To do: Rewrite the listing from the line containing "Click the About" through the end, with "flame icon" replaced by "fire icon" and everything else left as it is.

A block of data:
-=-=-=-=-

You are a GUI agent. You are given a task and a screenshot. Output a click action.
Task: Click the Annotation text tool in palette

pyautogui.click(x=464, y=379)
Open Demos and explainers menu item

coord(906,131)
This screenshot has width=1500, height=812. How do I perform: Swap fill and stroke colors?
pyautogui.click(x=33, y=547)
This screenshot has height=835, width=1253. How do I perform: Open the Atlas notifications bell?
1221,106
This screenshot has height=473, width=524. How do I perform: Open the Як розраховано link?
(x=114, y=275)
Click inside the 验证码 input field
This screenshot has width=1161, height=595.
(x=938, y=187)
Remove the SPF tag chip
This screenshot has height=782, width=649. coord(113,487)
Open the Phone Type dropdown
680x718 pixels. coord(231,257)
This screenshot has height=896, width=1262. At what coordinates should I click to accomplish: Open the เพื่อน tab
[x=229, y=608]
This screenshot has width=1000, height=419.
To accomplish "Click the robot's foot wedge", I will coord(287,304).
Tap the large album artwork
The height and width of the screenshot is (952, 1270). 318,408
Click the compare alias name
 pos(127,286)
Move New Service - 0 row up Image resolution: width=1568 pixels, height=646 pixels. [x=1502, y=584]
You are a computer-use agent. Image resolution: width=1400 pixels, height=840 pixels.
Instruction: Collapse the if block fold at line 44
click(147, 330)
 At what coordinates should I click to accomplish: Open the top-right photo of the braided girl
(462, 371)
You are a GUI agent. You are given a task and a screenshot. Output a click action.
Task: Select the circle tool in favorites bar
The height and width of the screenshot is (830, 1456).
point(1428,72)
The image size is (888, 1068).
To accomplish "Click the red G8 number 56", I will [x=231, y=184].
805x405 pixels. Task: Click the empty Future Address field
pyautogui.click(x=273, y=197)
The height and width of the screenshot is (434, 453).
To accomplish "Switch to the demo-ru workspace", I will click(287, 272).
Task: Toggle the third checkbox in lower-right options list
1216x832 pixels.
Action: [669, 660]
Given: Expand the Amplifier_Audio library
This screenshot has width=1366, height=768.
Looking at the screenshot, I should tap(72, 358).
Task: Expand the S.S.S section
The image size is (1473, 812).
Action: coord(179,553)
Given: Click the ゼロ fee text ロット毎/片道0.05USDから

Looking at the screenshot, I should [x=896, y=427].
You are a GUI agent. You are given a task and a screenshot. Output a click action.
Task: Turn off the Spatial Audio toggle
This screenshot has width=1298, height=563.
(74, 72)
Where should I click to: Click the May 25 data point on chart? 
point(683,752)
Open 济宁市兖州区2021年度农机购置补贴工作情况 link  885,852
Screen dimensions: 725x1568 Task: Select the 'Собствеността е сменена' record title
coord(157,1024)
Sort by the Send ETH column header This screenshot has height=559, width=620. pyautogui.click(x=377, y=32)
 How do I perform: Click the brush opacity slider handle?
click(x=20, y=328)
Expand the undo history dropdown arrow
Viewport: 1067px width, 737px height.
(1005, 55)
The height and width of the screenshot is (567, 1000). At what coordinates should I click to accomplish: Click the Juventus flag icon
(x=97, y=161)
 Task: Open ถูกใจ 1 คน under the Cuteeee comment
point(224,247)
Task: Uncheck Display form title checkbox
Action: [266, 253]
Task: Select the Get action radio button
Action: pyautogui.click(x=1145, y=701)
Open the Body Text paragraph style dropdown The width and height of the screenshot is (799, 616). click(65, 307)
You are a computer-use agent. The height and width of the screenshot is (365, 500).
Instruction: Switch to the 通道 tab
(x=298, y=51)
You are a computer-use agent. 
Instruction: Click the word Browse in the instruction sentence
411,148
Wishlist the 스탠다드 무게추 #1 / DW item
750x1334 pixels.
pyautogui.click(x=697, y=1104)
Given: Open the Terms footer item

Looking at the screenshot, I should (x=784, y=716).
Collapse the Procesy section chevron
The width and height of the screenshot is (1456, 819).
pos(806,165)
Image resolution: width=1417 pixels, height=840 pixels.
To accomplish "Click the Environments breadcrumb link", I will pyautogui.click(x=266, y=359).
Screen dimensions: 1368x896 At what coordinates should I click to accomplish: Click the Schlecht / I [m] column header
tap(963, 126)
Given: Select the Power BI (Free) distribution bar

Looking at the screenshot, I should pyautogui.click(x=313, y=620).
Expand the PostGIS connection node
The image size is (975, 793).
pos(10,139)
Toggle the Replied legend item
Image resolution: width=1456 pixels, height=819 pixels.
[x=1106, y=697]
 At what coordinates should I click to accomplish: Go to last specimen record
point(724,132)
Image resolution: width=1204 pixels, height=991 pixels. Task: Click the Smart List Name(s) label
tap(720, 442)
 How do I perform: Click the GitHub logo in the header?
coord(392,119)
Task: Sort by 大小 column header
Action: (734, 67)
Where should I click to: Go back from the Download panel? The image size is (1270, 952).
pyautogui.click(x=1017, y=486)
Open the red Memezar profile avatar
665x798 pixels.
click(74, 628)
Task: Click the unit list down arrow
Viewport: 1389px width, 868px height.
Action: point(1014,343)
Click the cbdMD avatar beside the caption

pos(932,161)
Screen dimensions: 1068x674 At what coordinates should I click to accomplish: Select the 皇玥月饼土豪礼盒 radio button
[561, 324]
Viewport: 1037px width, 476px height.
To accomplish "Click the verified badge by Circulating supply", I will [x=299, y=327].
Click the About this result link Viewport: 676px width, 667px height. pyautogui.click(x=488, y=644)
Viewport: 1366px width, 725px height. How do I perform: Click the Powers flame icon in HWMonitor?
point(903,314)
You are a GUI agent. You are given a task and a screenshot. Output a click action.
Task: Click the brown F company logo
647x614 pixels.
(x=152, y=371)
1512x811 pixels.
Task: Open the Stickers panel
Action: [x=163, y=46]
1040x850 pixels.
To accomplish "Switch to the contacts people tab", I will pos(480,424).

-=-=-=-=-

Result:
Click the About this result link Viewport: 676px width, 667px height. pyautogui.click(x=488, y=644)
Viewport: 1366px width, 725px height. How do I perform: Click the Powers fire icon in HWMonitor?
point(903,314)
You are a GUI agent. You are given a task and a screenshot. Output a click action.
Task: Click the brown F company logo
647x614 pixels.
(x=152, y=371)
1512x811 pixels.
Task: Open the Stickers panel
Action: [x=163, y=46]
1040x850 pixels.
To accomplish "Switch to the contacts people tab", I will pos(480,424).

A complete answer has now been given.